EXCERPT PROVIDED ::

________________

Social media stars have raked in audiences – and dollars – through the branding of their own lives, but experts warn this commercialisation is a legal minefield.
With just a webcam or a mobile phone, individuals can leverage their hundreds of thousands of followers to sign lucrative deals with big brands.
The internet has provided new platforms for advertisers, which should be treated with caution, according to consumer advocate Christopher Zinn.
“Advertising, generally, is full of lies in the way that people look,” Mr Zinn told The New Daily.
“Advertorial, editorial, it can be blurred even in newspapers … and I would suggest that online, where it really is a bit of a wild west it can be really hard to pick it out.”
The question of legality comes into play when a commercial arrangement is involved.
Online bloggers and social media personalities are subject to the same laws as other advertisers.
The Australian consumer law bans “misleading or deceptive conduct” when marketing a product.
Commercial posts on social media platforms, like Instagram and YouTube, could breach this law if they did not disclose “the full picture”, according to Thomson Geer consumer law expert Josh Simons.
“The moment it is a commercial activity you are effectively providing a testimonial and you are providing representation about the product which is going to be subject to Australian consumer law,” Mr Simons told The New Daily.
‘Social media is a business’
According to figures released by Brand Data earlier this year, Australia’s top six bloggers had a larger combined audience than the highest-selling magazines, newspapers and TV programs put together.
But with increased influence – and promotional power – came responsibility.
Last week, Australian teen Instagram personality Essena O’Neill warned the public against “deceptive product placements” on the accounts of famous social media identities.
Among the claims made by Ms O’Neill, was that misleading representations among social media stars, including those on Instagram, YouTube and Tumblr, were widespread.
“Social media is a business, if you don’t think it is a business you are deluding yourself,” she said.
Promotional posts can be tough for users to identify, their content camouflaged well among genuine posts.

________________

Dataset entries
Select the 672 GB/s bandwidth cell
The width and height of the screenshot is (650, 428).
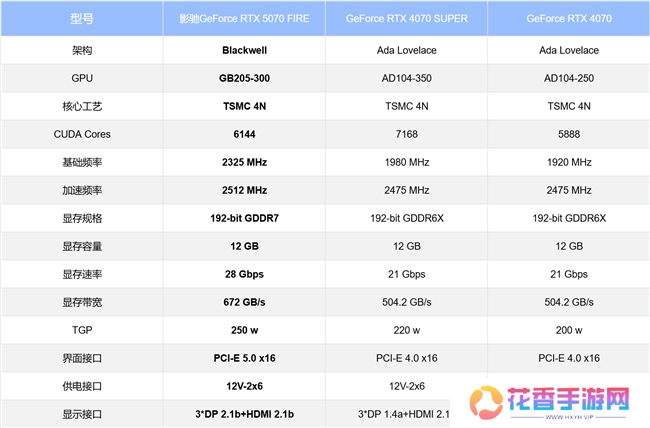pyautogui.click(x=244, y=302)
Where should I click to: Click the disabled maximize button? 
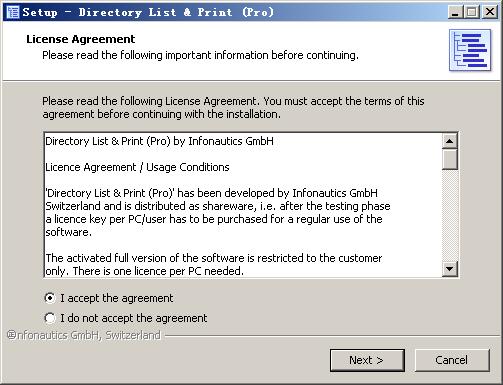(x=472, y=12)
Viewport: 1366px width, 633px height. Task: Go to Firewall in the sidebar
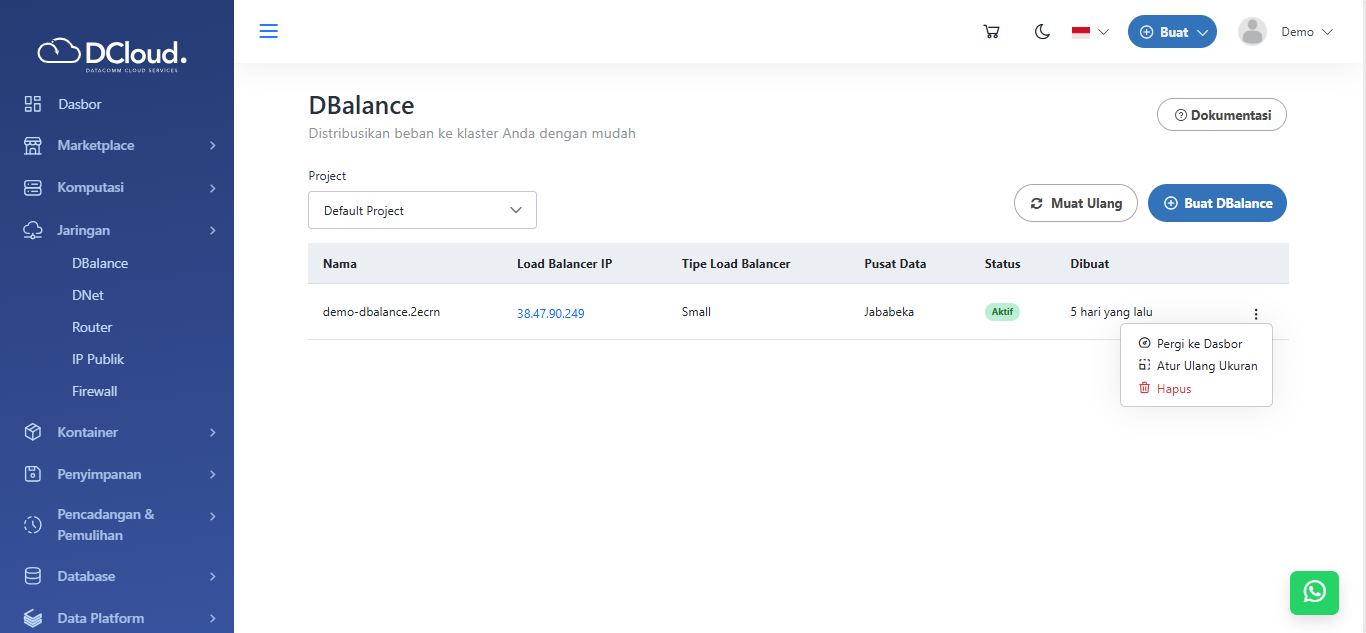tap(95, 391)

________________

WHAT THIS TASK INVOLVES :: Extend the article on social media stars and advertising law, picking up right after its final sentence.

OUTPUT FOR THIS EXERCISE ::
An internet expert told The New Daily these paid posts needed to have “a clear marker”.
“Young people need to know when they are looking at something that is intended to be advertising to them,” Curtin University’s Dr Tama Leaver said.
“Social media has less clear parameters about what’s advertising and what’s not, it does make it very difficult which things are paid and unpaid.”
A hashtag like “#sponsored” would be perfect for alerting gullible young people to the realities of advertising, Dr Leaver said.
“For a lot of young people they look at the lives of social media celebrities and they might not bring as much critical perspective to that.”
Hefty penalties could apply
Consumer watchdog, the ACCC, can seek fines of up to $1.1 million from corporations or $200,000 from individuals when the consumer law is breached.
In instances where claims about health products are involved, penalties can be imposed for making claims on goods that had not been verified by the therapeutic goods regulator.
“Effectively you can’t make statements about health benefits from products unless the product has been through a rigorous testing process and those claims have been approved,” Mr Simons said.
The New Daily contacted a number of social media personalities to get their view on the industry, including Instagrammers Brittany Saunders, Cartia Mallan and Ashy Bines, but they were unable to provide a response in time. YouTuber Chloe Morello declined an interview.